A Fragile Supply Chain Built on Foreign Dependence
Concerns over the pharmaceutical industry’s dependence on foreign suppliers for key starting materials (KSMs), active pharmaceutical ingredients (APIs), and even finished drug forms (FDFs) began surfacing nearly two decades ago. As governments in emerging markets — especially China and India — invested heavily in scaling up pharmaceutical manufacturing, Western companies increasingly outsourced production to take advantage of lower labor costs and looser environmental regulations.
As a result, domestic manufacturing capacity and institutional expertise in the United States and Europe steadily declined. The global pharmaceutical supply chain became increasingly fragmented and complex, leading to a host of practical benefits, as well as vulnerability to disruption. Today, approximately 80% of APIs and 40% of finished drug products used in the United States are sourced from overseas — with China and India being major suppliers. From a strategic, quality, and geopolitical perspective, this concentration of sourcing poses greater risk than reliance on countries with stronger regulatory alignment and shared oversight norms, such as Switzerland. This dependency has contributed to recurring drug shortages, often triggered by quality or compliance issues at offshore facilities.
While some industry stakeholders recognized the strategic risk this posed to both national security and public health, the issue gained sporadic attention and little traction until the COVID-19 pandemic. Suddenly, the dangers of an overextended, foreign-reliant supply chain were thrust into sharp relief. As global logistics faltered and critical medications became scarce, the conversation around reshoring pharmaceutical manufacturing gained unprecedented urgency.
CONTINUUS Pharmaceuticals was founded in 2012 to address precisely this challenge. The company set out to develop a fully integrated, end-to-end continuous manufacturing platform for small molecule drugs — one capable of streamlining production, reducing costs, and accelerating time to market. Over the ensuing decade, CONTINUUS made steady progress, laying the groundwork for a solution that could reshape how drugs are made and delivered.
The pandemic served as a tipping point, not only underscoring the fragility of the status quo but also sparking renewed government interest in domestic manufacturing resilience. Federal investments were made to support advanced manufacturing initiatives and bolster supply chain security. However, political turnover and shifting priorities have slowed momentum, and many of the structural issues remain unresolved. While pharmaceutical companies are now being urged — or in some cases pressured — to bring manufacturing back onshore, achieving that goal will require more than relocation. It will demand a fundamental rethinking of how drugs are made.
Real Reshoring is Dependent on Innovation
The call to reshore pharmaceutical manufacturing is well-founded — but simply returning legacy processes to domestic facilities will not solve the problem.
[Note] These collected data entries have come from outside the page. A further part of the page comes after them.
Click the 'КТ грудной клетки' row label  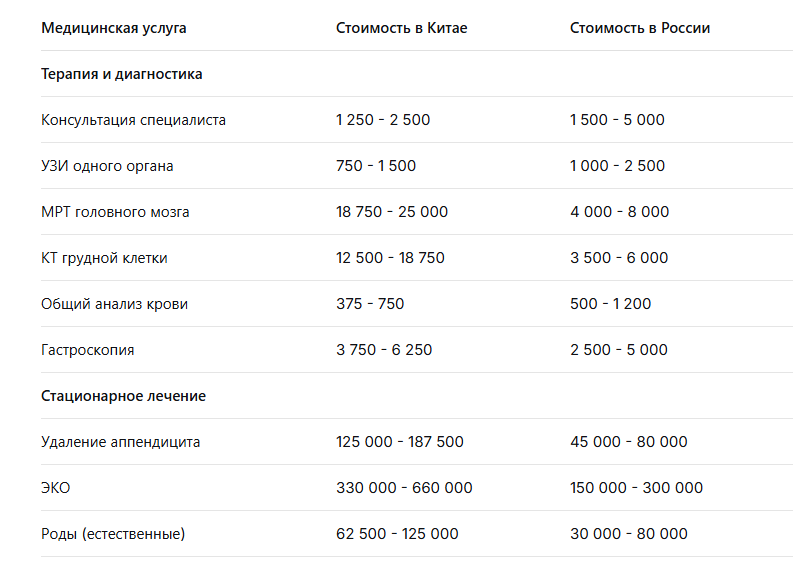pos(104,258)
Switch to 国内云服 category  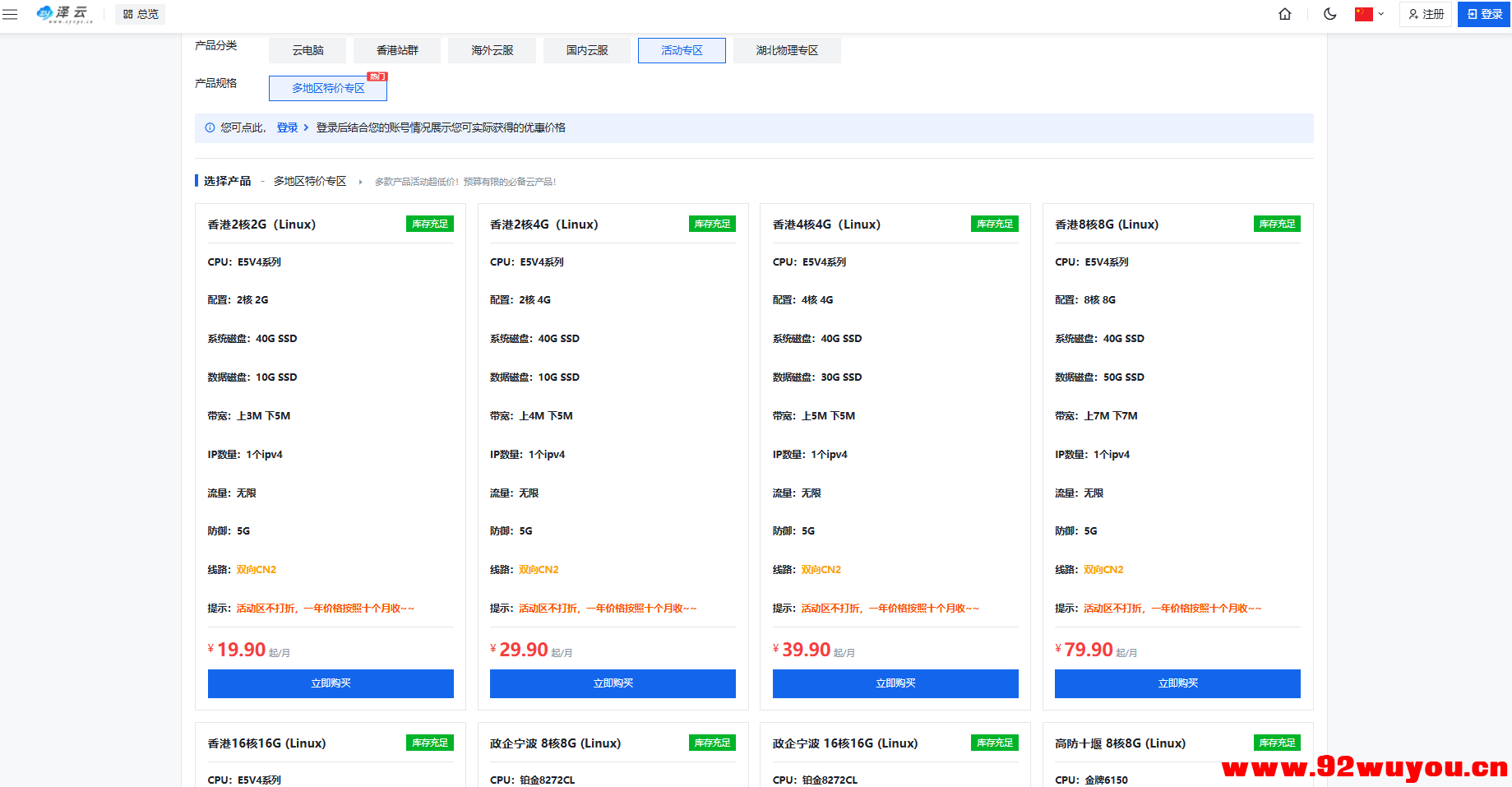click(587, 50)
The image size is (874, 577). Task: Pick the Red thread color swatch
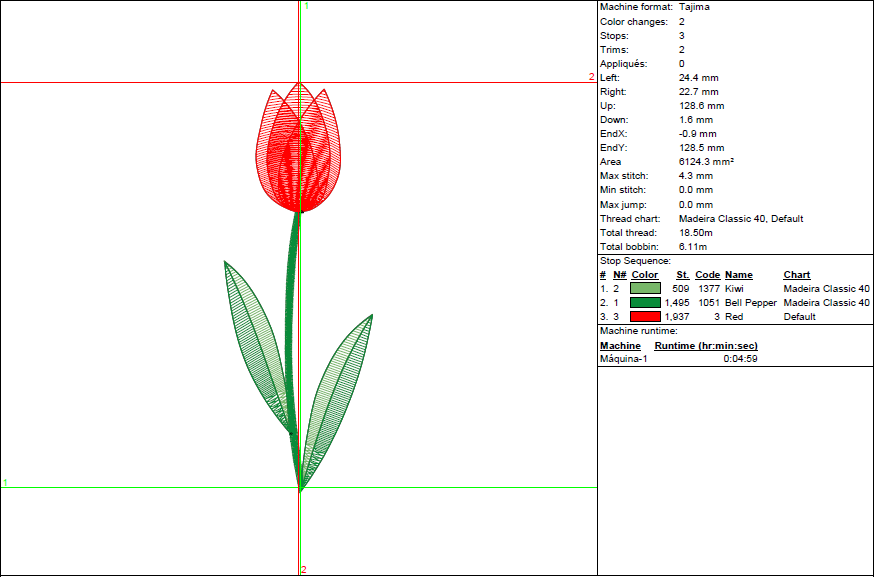[645, 316]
There is a reason drug production migrated overseas in the first place: dramatically lower labor costs, less stringent environmental regulations, and efficiencies that made outsourcing the default economic choice. Replicating those same batch-based processes in the United States or Europe would only reintroduce their inefficiencies — at a higher cost.
True reshoring requires reimagining how drugs are manufactured. Without innovation, bringing production back risks becoming unsustainable, economically nonviable, and environmentally burdensome. New technologies and manufacturing paradigms must be adopted to ensure that domestic drug production can be cost-competitive, scalable, resilient, and environmentally sustainable.
This shift will not happen overnight. The pharmaceutical supply chain’s reliance on overseas production was the result of decades of investment in manufacturing infrastructure and government intervention and sponsorship in countries like China and India. Reversing that trend will require sustained effort — and political will — on longer timescales that extend beyond shorter-term initiatives. Achieving a reshored, secure pharmaceutical supply chain at meaningful scale demands long-term commitment, cross-sector collaboration, and regulatory alignment.
CONTINUUS Pharmaceuticals has been pursuing this vision for over 10 years. From the outset, the company recognized that meaningful change would require more than automation or digital overlays to existing systems. That’s why we developed the Integrated Continuous Manufacturing (ICM) platform — a ground-up redesign of small molecule drug production built for efficiency, quality, and scalability. Building such a system involves more than just engineering innovation. Every element must be designed, fabricated, tested, and validated in full compliance with current Good Manufacturing Practices (cGMP). It is a rigorous, multi-year process, but one that yields a manufacturing platform ready to support a new era of domestic pharmaceutical production.
A New Blueprint for Continuous Manufacturing
CONTINUUS Pharmaceuticals’ ICM platform represents a fundamental departure from conventional approaches to small molecule drug production. Unlike most systems that attempt to establish continuity by simply linking existing batch-based unit operations into connected systems, the ICM platform was built from the ground up. Each unit operation was redesigned to operate seamlessly as part of a fully integrated, end-to-end continuous process.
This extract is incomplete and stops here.